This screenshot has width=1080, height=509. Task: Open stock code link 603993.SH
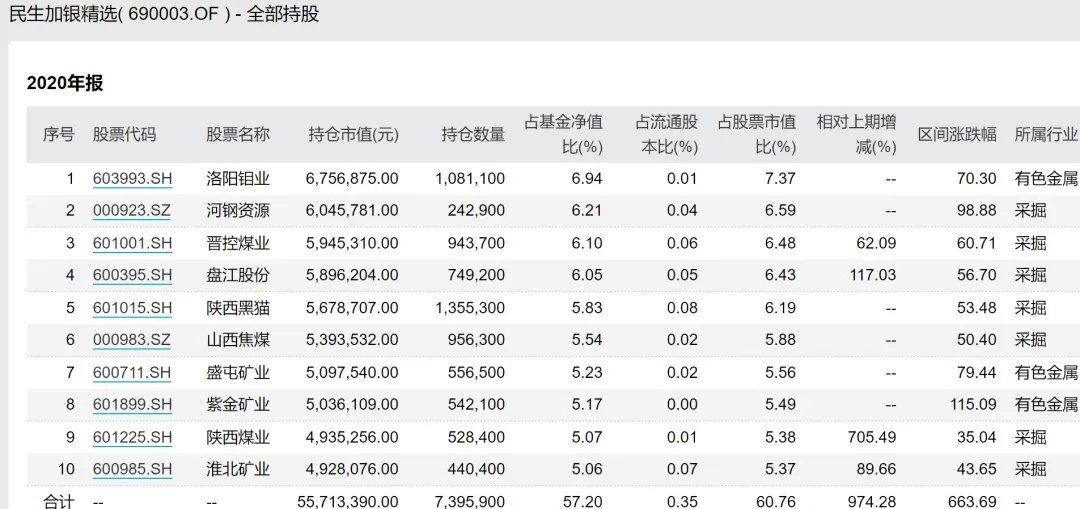click(132, 179)
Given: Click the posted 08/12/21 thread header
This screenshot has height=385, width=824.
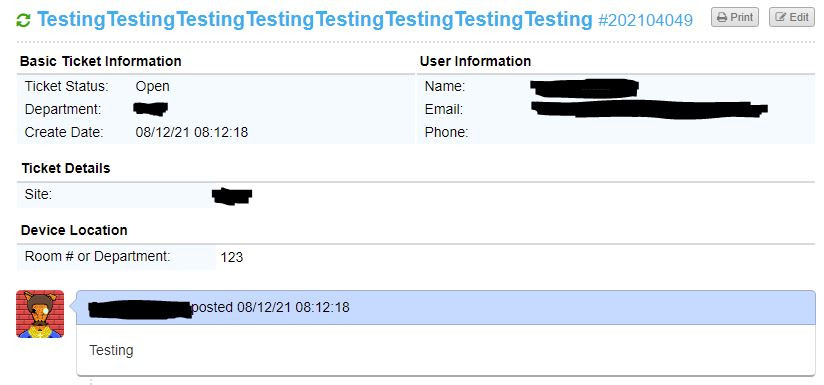Looking at the screenshot, I should tap(446, 307).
··········
(Exercise) Leave the pictures out and reproduce all of the records exactly.

(Exercise output)
This screenshot has width=1080, height=509. Task: Open stock code link 603993.SH
click(132, 179)
Given: Click the posted 08/12/21 thread header
This screenshot has height=385, width=824.
Looking at the screenshot, I should tap(446, 307).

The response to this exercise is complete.